Sharon B. Lewis, commissioner of the federal Administration on Developmental Disabilities, a branch of the Health and Human Services Department, which drafted the report, said in a statement she was “confident that the state is taking appropriate action to address the concerns.” In an interview, she said she was pleased that state officials had said they would examine whether the commission should become a nonprofit agency.
In his own statement, Mr. Bearden said the Commission on Quality of Care had already been undertaking reform efforts, adding that the federal report gave “additional valuable guidance on how to make the federal programs currently administered by C.Q.C. more effective in serving New Yorkers with disabilities.”
Mr. Cuomo’s office had no comment on the report.

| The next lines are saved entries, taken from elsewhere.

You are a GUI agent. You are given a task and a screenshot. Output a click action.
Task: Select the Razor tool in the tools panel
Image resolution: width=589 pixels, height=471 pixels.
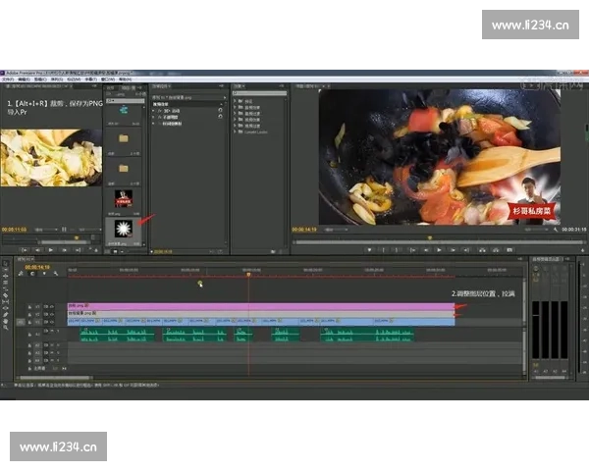(6, 294)
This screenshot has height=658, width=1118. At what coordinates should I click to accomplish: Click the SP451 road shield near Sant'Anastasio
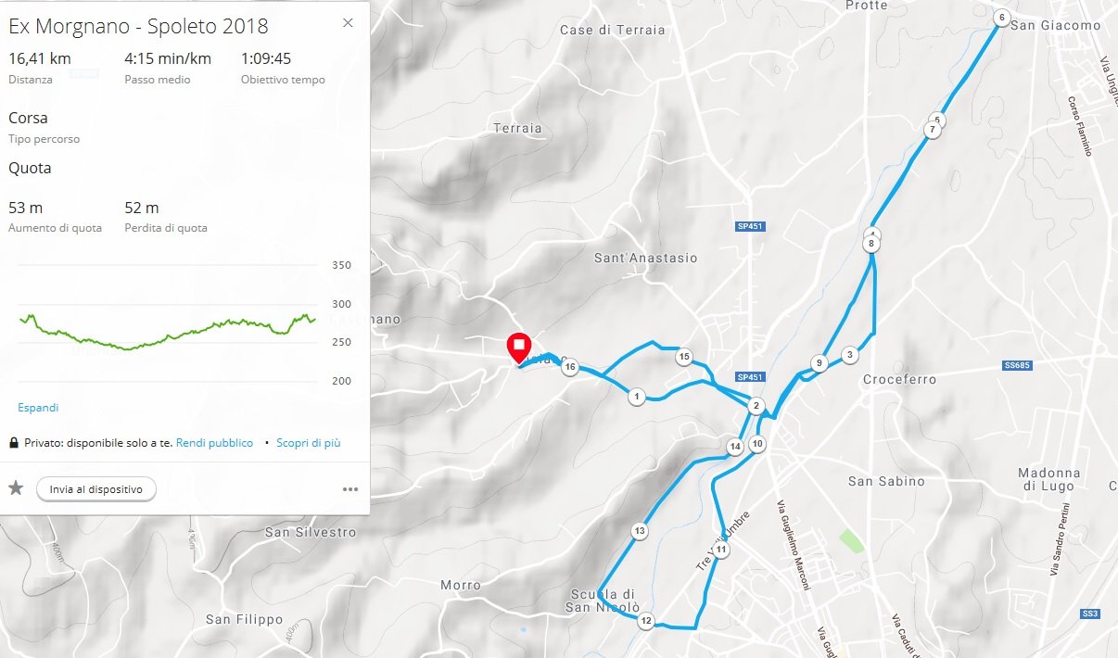752,227
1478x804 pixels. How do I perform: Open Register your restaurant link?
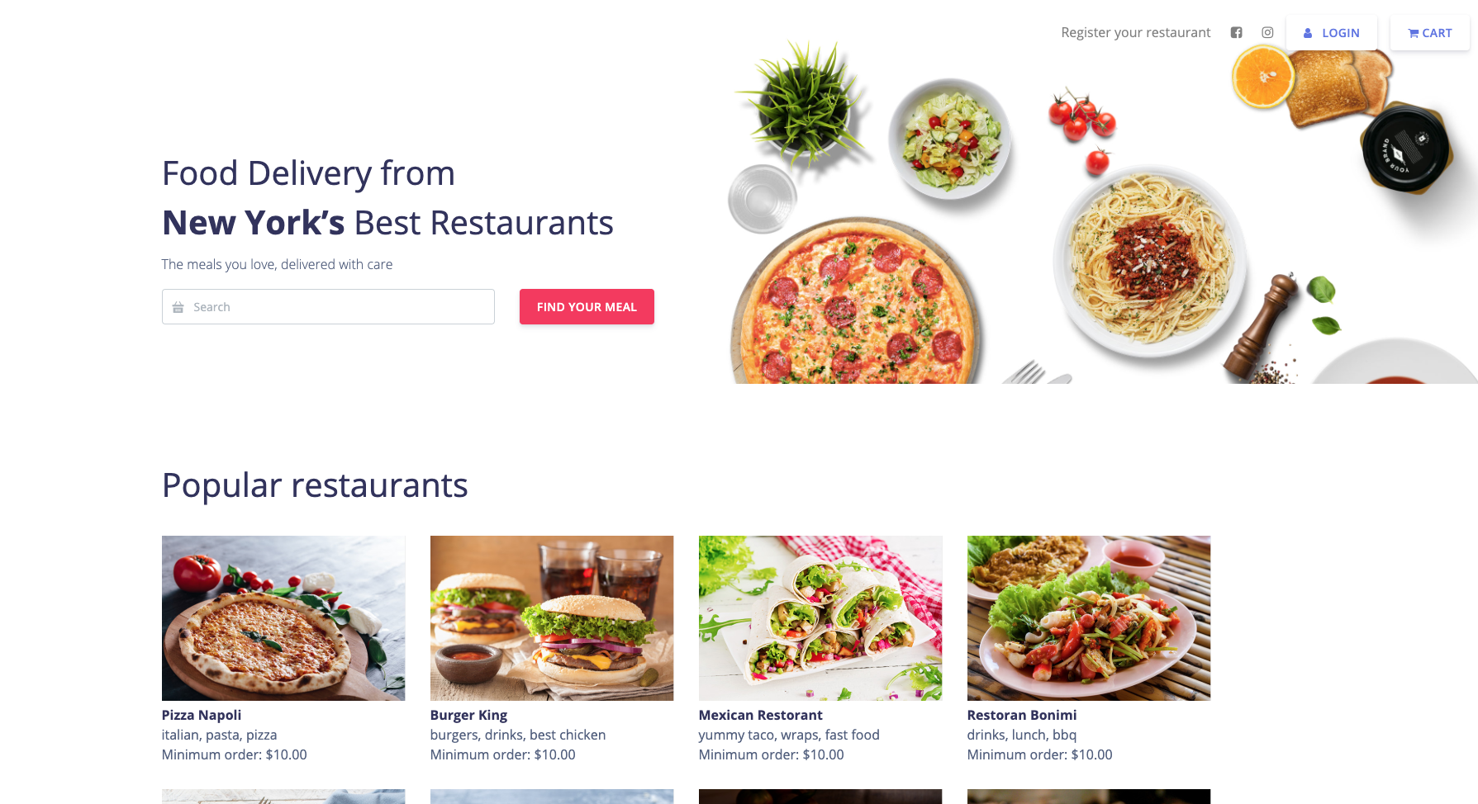1135,33
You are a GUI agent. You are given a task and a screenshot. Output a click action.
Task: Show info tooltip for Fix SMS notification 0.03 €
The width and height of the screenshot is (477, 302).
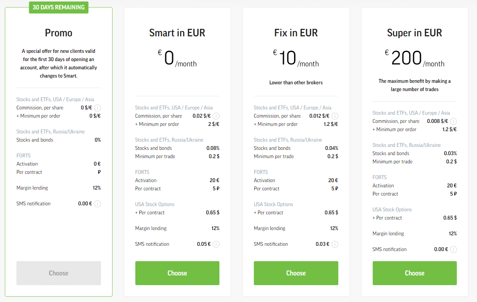[335, 244]
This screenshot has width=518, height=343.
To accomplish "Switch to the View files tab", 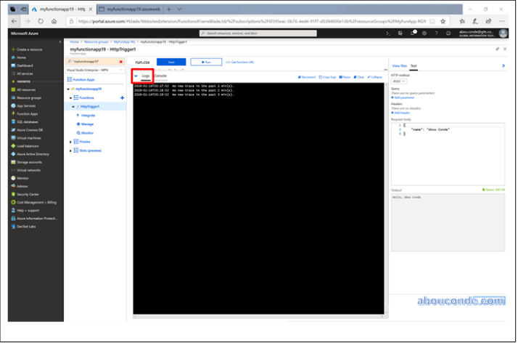I will [x=399, y=65].
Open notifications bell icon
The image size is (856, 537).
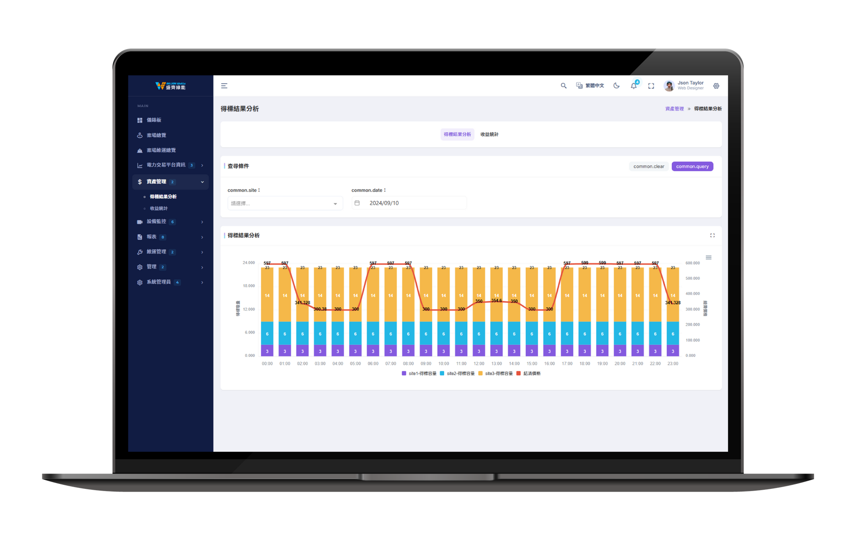click(634, 86)
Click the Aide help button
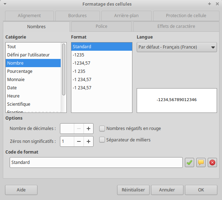Viewport: 222px width, 200px height. click(21, 190)
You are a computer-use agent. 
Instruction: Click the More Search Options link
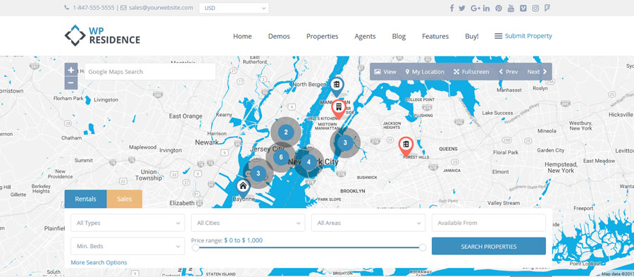[x=99, y=262]
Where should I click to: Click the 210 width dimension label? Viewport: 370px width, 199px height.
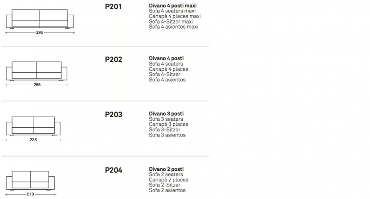click(x=31, y=194)
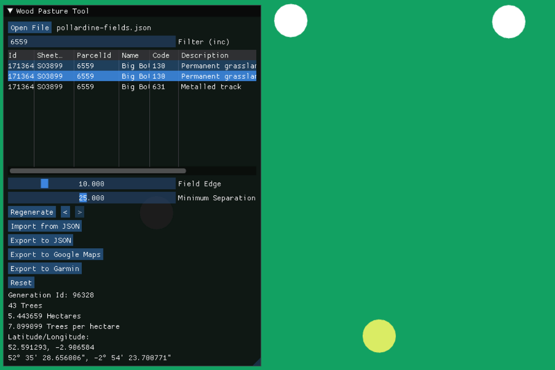Click the Open File button
The height and width of the screenshot is (370, 555).
point(30,28)
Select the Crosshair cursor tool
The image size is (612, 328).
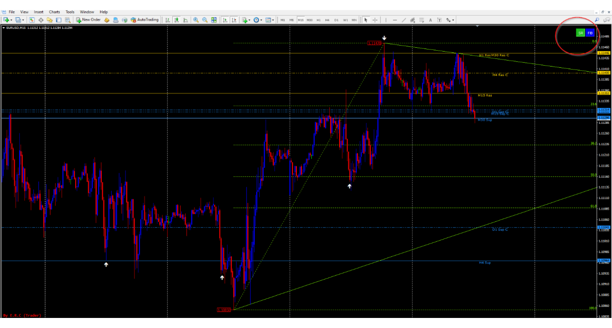[x=375, y=20]
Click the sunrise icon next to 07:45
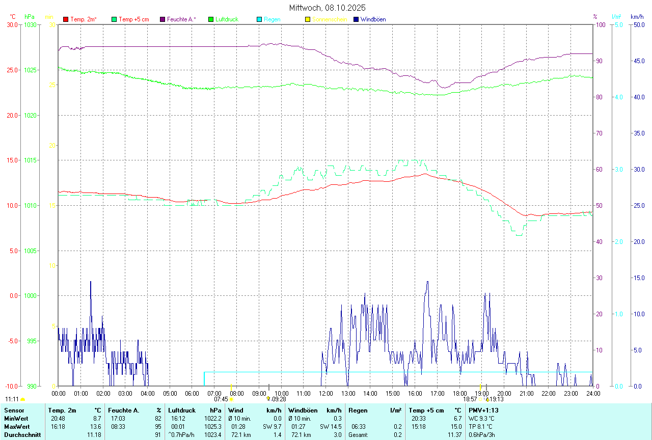Image resolution: width=652 pixels, height=440 pixels. (231, 400)
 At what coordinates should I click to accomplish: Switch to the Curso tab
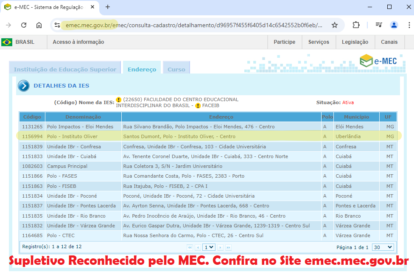tap(176, 69)
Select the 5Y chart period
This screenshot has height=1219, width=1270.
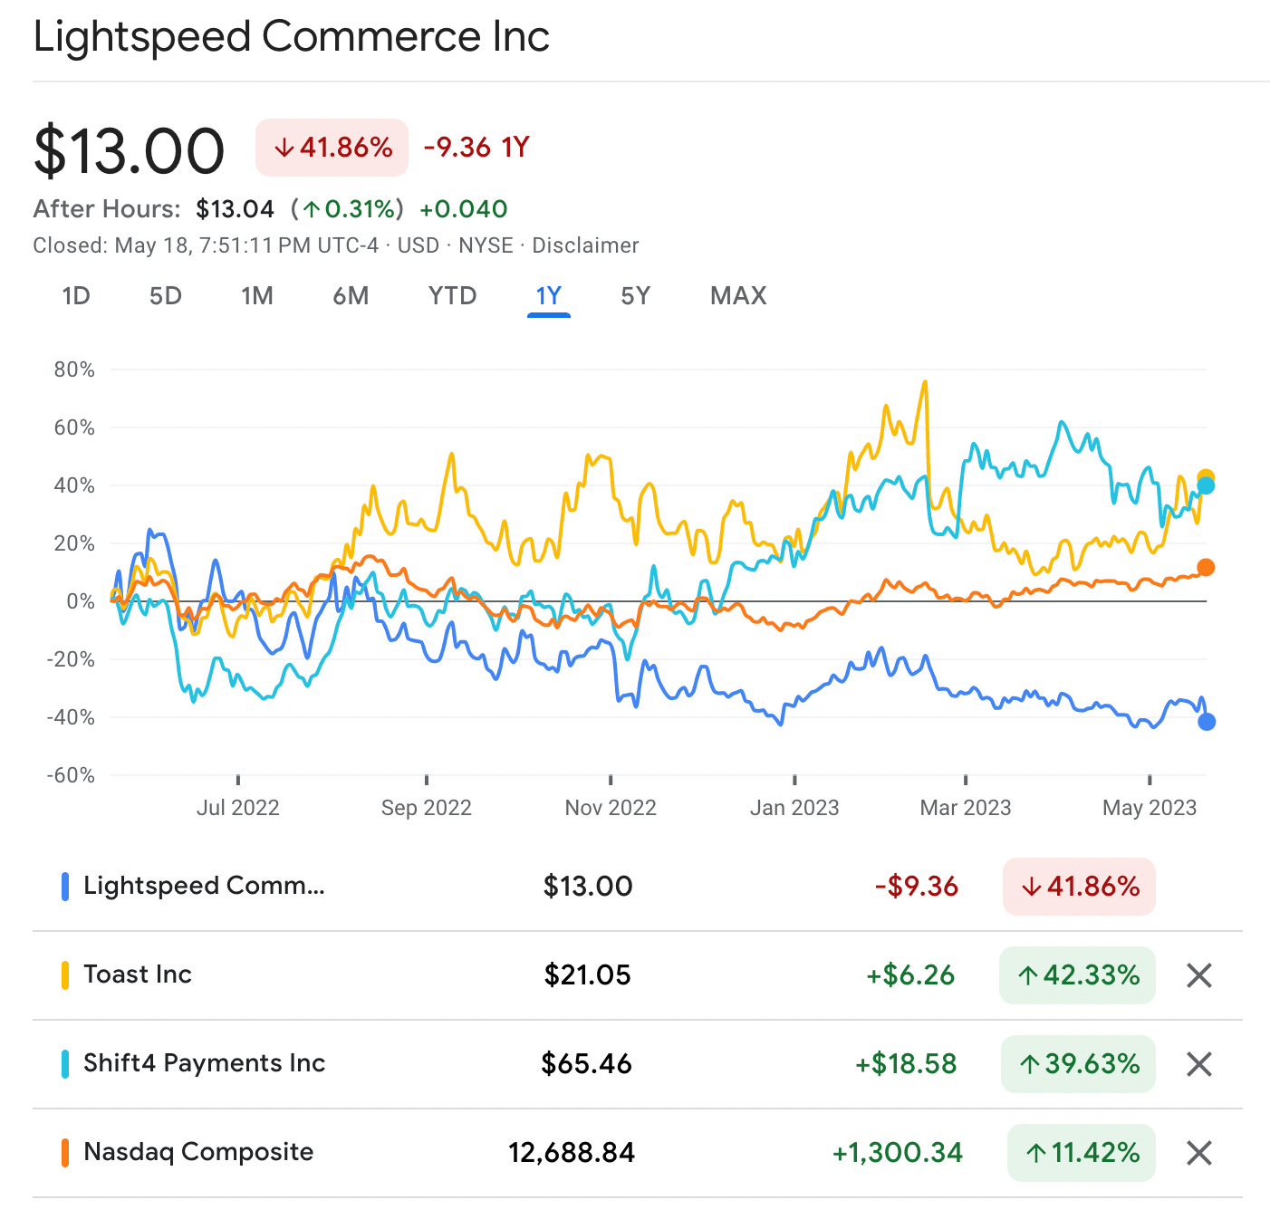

Michael Carey, an advocate for the developmentally disabled whose autistic son died in state care, has met with Mr. Bearden. He said he was frustrated that the commission had not become more independent.
“This agency has been an absolute failure,” Mr. Carey said. “The agency is not independent, it is not a strong watchdog agency, it is not investigating abuse and neglect or deaths properly.”
He also noted that a commission charged with rooting out financial fraud at nonprofit groups was itself cited in the federal report for failing to turn over financial documentation.
The Times has outlined numerous problems at the Commission on Quality of Care. For example, 10 percent of deaths of the developmentally disabled in state care reported to the commission were listed in its database as occurring from unknown causes, suggesting widespread failures in the state’s diligence in finding out why people died.
One in six deaths in state and privately run homes, or more than 1,200 in the past decade, have been attributed to either unnatural or unknown causes, according to data obtained by The Times. The agency has also been plagued by minimal disclosure in the past. Mr. Bearden’s predecessor, Jane G. Lynch, never spoke to a reporter during her nearly three-year tenure, her staff members said.